Welcome back, everybody. Richard, I have a question for you about Mastermind from Harriet Ingalls. It's clear that the contestants are discouraged from interrupting Clive Murray
when he's asking the questions, even though it is sometimes clear they know the answer
before he has finished asking. How can they ensure that each contestant has an equal amount
of questions? Some of the questions are fairly lengthy
It feels unfair as it eats into their time to get as many correct answers as possible
Well funnily enough this the second part of that some question answers the first part
They're not discouraged from answering
They're allowed to leave you have to wait to the end of every single question on mastermind before you have to give your answer
So that's the absolute rule you can't in the book because by and large halfway through the question
Any question you know it or you don't know yeah
So you have to wait till the end of the question on mastermind and that allows the producers to know exactly how long
Your questions are so to ensure that everyone has the same amount of questions because the questions were all written down
You just read them out very easily in a rehearsal where the Clive wouldn't be anywhere near
So you know that each of them has 11 questions say and that is absolutely why you're not allowed to
interrupt. If you're allowed to interrupt you could be coming in on word three of
certain questions. And so the fact that you're not allowed to interrupt means
that it is fair and it means everyone's got the same amount of questions. It's
scary for Clive doing anything where there's a time limit you know you can't
really mess up. God I'd be abysmal out of it.

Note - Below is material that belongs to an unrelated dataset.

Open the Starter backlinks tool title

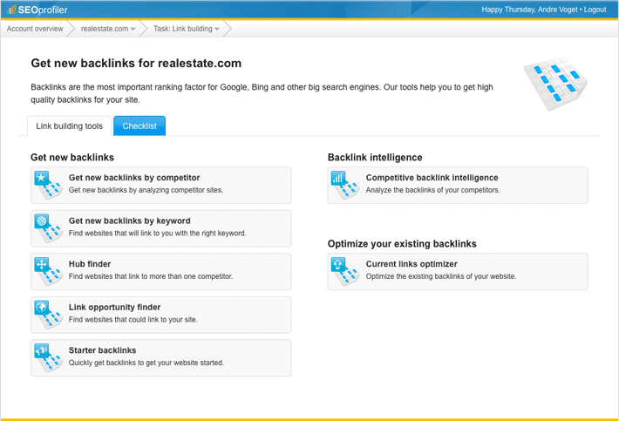[102, 350]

But at least on that you can, you know, you can stop and start.
That's distracting for the contestant.
But yeah, on that show, absolutely, you are not allowed to ask until the end,
and that is because you have to ensure it's fair to everyone,
and in their time, they get the same amount of questions.
On something like House of Games, for example,
people buzz in after like one second, and obviously in the edit edit we show the full question so people can play along at home.
But if you allow people to buzz in or answer early, people will literally, like you'll be three words in, you'll say, which city? And people will say, Jakarta.
Oh, yeah, it was Jakarta. So yeah, on that one, you are not allowed to interrupt and the reason you're not allowed to interrupt is to make it fair.
Richard, have they ever asked you to be on the celebrity version of Mastermind?
They do. There's nothing to be gained from me.
Either I do well, in which case people go, he's a smart-ass, or I do badly, in which case they go, I thought he was supposed to be a smart-ass.
So yeah, I couldn't in all conscience go on.
Though I love Clyde Myrie.
Oh, he's terrific.
Yeah.
Ryan E, at Ryan E E has commented on our YouTube.
He says, I've heard the biggest part of being an actor is sitting around waiting.
Is that true?
Oh, I don't know if it's the biggest part.
I think so many big parts of being an actor, being able to deal with the rejection, I think
is incredibly difficult.
I mean, the main thing is being able to turn it on for the camera.
So I'm going to give an example like this last week on night shoots for the show I'm working on and
You'll get there at 6 and maybe you'll finish at
3.34 so you get there 6 in the evening. Yeah 6 in the evening
So that's say that's 10 hours or maybe nine and a half with no
Sort of lunch which by the way happens at like one in the morning or something. Oh, that's fun
Yeah, and for that roughly, we might get three minutes of the show.
It's a half hour. We might get three minutes of the show out of those 10 hours.
We could literally get five episodes of House of Games done in that time.
Okay, well done. And maybe not sometime on some days, if it's a bit technically complicated,
for other reasons, it might be less and on some days maybe you'll get four minutes or whatever,
because all those different setups take time.
So there are so many different camera setups
for each individual scene, and you're seeing,
I think the biggest thing when I'm watching something
like that is just how amazing they are.
It's the middle of the night,
and they're just able to turn it on
and refine it for the camera in between takes,
and then have their downtime,
and then come back out and do it between the rehearsals.
And then suddenly you get it on the last one.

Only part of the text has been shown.